“What does it mean to be like a tree? For one young child, it all begins as a tiny seed that is free to grow and reach out to others while standing strong and tall— just like a tree in the natural world.”
From Call Me Tree, by Maya Gonzalez, a beautifully illustrated and inspiring book which purposefully avoids gendered pronouns and imagery. Wow! These words encouraged me to look at our ministry with a new perspective as I begin planning for next year at our church.
Below are a few things we have done over the last few years to develop a more welcoming children’s and youth ministry program. I don’t claim to be an expert, which is why I’d love to hear about positive changes that you have made in your ministry.
Several years ago, we replaced “mother and father” with “parent(s)” on our Sunday school forms, as suggested in the Reconciling Ministries Welcoming Toolkit. This year we will go a step further and remove the “gender” box because I realized that this information is not pertinent to our ministry. When it is necessary to know, the best practice is to leave the space blank – do not ask students or parents to circle M/F.
I am still researching a way to ask about specific physical or learning needs students might have without demanding a full medical history. So far, the best I have come up with is “Does your child have allergies or other needs we should be aware of?” I hope that allows parents to share what they feel we need to know to keep their child safe and provide necessary accommodations.
Last year changing tables were installed in both the men’s and women’s rooms. Perhaps someday we can create family or non-gendered, single restrooms.
We avoid using “boys and girls” and “ladies and gentlemen.” Instead, we use friends, students, children, kids, folks, congregation, etc.
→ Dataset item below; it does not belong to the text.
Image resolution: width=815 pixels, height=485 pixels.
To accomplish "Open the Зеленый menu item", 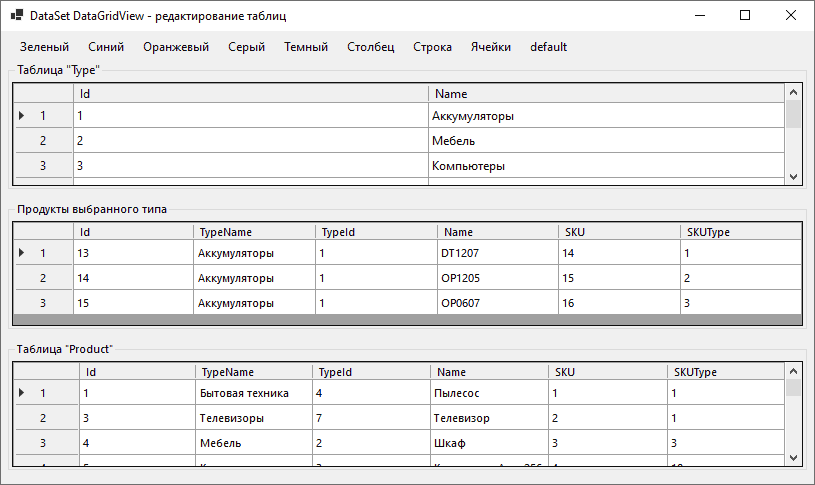I will [44, 47].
While we still say, “Brothers and Sisters in Christ,” I have heard it suggested that “Siblings in Christ” would be better.
Diverse books and art:
As I mentioned, I was inspired by the book Call Me Tree. Although not specifically a book about faith, it does touch on themes of belonging and identity that could be useful teaching tools. We are slowly building a library of children’s books that reflect people and families of all types. We use Desmond Tutu’s Children of God Storybook Bible in our classes because there are multi-cultural images of Jesus. We present the Deep Blue Bible to our 3rd graders because the illustrations include children of color. We incorporate religious art into our lessons as well, making sure that the images and artists represent the beautiful diversity of God’s people.
These are just a few ideas. I’d love to hear more! What other welcoming strategies you use in your church? What book recommendations do you have? Please keep it positive and helpful as those are the only comments I will approve. Let’s create those spaces where our children are “free to grow and reach out to others while standing strong and tall.” Amen.